Element and text position data:
## START

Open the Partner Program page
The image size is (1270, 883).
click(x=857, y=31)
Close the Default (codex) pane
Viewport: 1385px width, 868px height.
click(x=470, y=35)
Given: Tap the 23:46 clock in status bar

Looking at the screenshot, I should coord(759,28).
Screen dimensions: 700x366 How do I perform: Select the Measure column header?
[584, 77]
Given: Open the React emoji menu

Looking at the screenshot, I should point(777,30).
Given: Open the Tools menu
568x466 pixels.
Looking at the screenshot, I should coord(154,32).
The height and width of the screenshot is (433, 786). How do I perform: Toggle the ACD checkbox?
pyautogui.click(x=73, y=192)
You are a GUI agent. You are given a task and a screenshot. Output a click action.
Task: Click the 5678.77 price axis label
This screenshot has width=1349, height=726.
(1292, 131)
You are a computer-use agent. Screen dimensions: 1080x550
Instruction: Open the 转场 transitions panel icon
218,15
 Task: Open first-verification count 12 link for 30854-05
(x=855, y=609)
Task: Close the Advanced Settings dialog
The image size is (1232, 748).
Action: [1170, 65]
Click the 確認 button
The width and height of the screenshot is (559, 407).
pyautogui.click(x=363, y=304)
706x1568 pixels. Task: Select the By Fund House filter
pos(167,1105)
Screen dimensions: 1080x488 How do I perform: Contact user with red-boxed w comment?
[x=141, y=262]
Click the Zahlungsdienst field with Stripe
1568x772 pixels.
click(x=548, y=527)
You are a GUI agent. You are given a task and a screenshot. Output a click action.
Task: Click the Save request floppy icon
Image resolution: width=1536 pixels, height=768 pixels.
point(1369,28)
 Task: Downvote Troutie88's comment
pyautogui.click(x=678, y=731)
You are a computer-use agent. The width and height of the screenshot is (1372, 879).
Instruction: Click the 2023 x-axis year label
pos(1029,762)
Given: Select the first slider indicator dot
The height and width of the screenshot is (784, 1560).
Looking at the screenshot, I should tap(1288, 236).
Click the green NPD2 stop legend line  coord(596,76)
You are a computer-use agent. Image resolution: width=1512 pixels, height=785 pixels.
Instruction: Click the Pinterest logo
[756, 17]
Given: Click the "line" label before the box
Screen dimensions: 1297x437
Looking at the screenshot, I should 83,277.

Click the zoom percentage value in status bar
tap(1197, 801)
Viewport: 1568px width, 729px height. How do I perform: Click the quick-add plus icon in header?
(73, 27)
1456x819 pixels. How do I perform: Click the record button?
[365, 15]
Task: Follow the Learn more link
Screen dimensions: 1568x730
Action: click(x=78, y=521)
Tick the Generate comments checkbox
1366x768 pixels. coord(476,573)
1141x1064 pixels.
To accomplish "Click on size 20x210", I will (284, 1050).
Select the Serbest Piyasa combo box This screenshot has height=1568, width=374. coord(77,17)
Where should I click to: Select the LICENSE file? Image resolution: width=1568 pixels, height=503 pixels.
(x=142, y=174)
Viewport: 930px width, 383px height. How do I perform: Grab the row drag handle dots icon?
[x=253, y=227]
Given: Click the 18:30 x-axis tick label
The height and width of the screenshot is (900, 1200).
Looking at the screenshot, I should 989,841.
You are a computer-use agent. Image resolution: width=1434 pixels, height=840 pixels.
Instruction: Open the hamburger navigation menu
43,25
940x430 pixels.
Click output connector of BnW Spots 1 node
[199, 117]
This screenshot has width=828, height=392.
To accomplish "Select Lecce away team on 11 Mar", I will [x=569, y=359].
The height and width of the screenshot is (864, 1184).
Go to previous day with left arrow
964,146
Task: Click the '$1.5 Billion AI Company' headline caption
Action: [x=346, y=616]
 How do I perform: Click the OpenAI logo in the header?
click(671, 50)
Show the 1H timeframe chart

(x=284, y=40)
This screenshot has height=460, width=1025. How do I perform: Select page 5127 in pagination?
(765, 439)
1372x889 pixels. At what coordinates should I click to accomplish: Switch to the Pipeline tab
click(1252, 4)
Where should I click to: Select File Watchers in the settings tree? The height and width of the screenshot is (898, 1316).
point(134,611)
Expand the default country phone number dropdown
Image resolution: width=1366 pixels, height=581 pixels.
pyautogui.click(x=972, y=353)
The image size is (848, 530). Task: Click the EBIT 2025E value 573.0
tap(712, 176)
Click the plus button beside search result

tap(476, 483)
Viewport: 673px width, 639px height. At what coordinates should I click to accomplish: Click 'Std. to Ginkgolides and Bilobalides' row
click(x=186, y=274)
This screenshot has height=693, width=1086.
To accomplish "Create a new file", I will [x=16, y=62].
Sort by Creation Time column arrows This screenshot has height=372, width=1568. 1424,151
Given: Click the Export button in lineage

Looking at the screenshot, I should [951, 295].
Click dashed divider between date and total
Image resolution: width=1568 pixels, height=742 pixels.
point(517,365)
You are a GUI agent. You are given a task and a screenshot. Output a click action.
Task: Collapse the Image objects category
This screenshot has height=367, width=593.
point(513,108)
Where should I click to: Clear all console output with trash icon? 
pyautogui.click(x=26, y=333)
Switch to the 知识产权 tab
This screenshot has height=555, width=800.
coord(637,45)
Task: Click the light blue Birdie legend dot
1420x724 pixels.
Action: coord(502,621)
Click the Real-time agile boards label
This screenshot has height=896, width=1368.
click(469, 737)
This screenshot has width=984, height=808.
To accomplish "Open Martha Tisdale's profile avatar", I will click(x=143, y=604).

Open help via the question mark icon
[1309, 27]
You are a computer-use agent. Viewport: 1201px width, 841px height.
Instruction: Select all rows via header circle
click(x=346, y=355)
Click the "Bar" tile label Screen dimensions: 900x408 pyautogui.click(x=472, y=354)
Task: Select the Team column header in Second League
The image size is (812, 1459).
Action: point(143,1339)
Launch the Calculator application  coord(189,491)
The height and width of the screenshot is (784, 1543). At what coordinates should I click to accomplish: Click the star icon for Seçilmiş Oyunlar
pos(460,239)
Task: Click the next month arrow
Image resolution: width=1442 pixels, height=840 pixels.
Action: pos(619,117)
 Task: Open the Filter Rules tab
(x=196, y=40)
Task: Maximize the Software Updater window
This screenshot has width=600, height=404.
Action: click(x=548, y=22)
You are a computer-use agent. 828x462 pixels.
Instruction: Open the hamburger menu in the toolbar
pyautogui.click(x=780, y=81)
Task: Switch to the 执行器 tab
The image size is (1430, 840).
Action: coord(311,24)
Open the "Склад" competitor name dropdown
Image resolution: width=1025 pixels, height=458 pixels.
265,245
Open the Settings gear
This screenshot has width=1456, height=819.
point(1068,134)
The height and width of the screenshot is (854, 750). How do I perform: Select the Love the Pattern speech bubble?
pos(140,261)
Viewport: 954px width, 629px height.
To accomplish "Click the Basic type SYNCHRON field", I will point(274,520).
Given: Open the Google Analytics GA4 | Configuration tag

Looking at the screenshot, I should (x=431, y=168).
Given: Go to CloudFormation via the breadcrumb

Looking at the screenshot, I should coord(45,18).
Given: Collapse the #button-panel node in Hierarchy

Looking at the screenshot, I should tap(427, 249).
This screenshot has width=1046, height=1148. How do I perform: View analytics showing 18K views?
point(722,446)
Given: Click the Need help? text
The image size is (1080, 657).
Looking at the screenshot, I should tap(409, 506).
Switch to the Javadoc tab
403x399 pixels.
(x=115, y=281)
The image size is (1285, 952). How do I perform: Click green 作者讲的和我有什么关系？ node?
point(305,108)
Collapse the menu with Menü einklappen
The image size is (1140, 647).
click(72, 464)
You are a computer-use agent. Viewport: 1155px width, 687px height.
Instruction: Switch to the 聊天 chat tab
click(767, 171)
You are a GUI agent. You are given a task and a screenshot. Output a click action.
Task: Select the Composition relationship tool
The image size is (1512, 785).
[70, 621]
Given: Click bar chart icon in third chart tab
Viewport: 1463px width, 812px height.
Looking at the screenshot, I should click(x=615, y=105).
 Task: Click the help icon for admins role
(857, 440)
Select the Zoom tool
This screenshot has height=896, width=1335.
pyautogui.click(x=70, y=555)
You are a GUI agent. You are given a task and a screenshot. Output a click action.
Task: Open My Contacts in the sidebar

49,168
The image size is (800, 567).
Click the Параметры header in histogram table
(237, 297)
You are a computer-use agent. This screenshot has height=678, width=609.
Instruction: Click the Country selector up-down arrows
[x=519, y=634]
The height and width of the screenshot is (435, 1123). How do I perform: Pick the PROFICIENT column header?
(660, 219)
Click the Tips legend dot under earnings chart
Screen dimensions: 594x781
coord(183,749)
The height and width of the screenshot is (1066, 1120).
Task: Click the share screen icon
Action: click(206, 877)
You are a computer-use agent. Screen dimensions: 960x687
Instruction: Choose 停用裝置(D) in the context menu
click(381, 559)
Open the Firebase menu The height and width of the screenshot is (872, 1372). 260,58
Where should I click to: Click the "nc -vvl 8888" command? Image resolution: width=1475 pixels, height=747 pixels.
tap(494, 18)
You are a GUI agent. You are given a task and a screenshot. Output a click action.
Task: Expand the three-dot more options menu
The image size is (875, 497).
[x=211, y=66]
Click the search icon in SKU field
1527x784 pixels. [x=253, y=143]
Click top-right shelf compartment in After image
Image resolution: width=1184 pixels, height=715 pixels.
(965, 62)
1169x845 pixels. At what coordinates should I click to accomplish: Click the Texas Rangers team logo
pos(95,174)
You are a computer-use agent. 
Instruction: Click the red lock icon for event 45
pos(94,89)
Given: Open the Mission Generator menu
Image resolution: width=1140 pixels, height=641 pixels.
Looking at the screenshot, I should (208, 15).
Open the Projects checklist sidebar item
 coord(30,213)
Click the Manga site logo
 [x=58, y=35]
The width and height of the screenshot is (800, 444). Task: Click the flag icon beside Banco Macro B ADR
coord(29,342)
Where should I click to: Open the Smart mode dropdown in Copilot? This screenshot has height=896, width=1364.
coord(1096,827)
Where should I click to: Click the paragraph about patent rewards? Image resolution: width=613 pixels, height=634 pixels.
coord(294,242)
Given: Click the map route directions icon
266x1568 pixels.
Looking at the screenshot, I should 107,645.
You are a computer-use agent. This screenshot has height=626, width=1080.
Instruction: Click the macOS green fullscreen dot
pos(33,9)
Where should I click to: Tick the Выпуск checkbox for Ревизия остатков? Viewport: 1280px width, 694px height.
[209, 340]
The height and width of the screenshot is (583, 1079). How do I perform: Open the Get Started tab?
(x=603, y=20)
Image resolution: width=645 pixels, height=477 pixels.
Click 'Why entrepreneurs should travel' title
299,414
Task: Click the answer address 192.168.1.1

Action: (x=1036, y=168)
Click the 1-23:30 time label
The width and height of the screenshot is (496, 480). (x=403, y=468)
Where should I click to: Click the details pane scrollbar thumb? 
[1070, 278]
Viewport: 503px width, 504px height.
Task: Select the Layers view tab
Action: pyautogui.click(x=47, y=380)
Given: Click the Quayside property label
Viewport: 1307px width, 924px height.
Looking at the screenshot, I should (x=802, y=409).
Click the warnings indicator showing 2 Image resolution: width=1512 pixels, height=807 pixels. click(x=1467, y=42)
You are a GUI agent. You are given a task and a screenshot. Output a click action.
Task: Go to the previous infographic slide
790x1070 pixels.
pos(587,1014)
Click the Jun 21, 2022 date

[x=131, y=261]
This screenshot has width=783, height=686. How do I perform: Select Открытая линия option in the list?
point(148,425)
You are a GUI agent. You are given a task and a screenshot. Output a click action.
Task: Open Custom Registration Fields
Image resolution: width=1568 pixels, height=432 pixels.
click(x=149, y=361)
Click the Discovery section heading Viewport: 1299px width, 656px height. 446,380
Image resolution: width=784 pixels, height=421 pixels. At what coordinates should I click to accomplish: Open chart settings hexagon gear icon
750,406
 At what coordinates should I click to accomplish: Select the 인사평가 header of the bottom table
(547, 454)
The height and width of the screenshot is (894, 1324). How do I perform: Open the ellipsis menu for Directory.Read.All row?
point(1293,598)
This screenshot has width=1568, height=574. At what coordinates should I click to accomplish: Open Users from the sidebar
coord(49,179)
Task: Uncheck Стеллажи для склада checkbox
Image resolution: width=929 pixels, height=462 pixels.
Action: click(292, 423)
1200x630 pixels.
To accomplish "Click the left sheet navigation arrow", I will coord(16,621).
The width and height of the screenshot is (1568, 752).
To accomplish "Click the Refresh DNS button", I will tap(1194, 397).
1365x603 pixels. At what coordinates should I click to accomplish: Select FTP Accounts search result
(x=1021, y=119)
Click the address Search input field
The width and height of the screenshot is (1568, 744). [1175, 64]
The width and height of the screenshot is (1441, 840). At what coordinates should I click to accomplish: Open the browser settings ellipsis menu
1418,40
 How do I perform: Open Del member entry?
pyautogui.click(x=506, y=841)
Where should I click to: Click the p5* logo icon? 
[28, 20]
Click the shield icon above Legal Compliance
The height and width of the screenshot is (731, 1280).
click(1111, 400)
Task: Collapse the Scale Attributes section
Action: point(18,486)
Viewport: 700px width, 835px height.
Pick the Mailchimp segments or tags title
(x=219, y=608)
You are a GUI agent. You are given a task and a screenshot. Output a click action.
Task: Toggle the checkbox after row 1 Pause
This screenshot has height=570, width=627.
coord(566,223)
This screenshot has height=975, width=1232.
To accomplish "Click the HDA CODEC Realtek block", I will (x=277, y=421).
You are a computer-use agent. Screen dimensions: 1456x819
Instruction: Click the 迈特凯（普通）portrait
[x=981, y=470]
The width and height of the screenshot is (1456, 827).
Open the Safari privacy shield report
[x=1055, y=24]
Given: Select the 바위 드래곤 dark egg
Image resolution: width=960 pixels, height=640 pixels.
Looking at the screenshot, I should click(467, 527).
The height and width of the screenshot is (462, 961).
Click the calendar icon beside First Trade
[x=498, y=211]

## END

* TASK *
Swap "Tools" for "Edit" in the records from their start through the line containing "(x=855, y=609)", and write those lines out again with nothing else changed.

* TASK RESULT *
Open the Partner Program page
The image size is (1270, 883).
click(x=857, y=31)
Close the Default (codex) pane
Viewport: 1385px width, 868px height.
click(x=470, y=35)
Given: Tap the 23:46 clock in status bar

Looking at the screenshot, I should coord(759,28).
Screen dimensions: 700x366 How do I perform: Select the Measure column header?
[584, 77]
Given: Open the React emoji menu

Looking at the screenshot, I should point(777,30).
Given: Open the Edit menu
568x466 pixels.
Looking at the screenshot, I should coord(154,32).
The height and width of the screenshot is (433, 786). How do I perform: Toggle the ACD checkbox?
pyautogui.click(x=73, y=192)
You are a GUI agent. You are given a task and a screenshot. Output a click action.
Task: Click the 5678.77 price axis label
This screenshot has width=1349, height=726.
(1292, 131)
You are a computer-use agent. Screen dimensions: 1080x550
Instruction: Open the 转场 transitions panel icon
218,15
 Task: Open first-verification count 12 link for 30854-05
(x=855, y=609)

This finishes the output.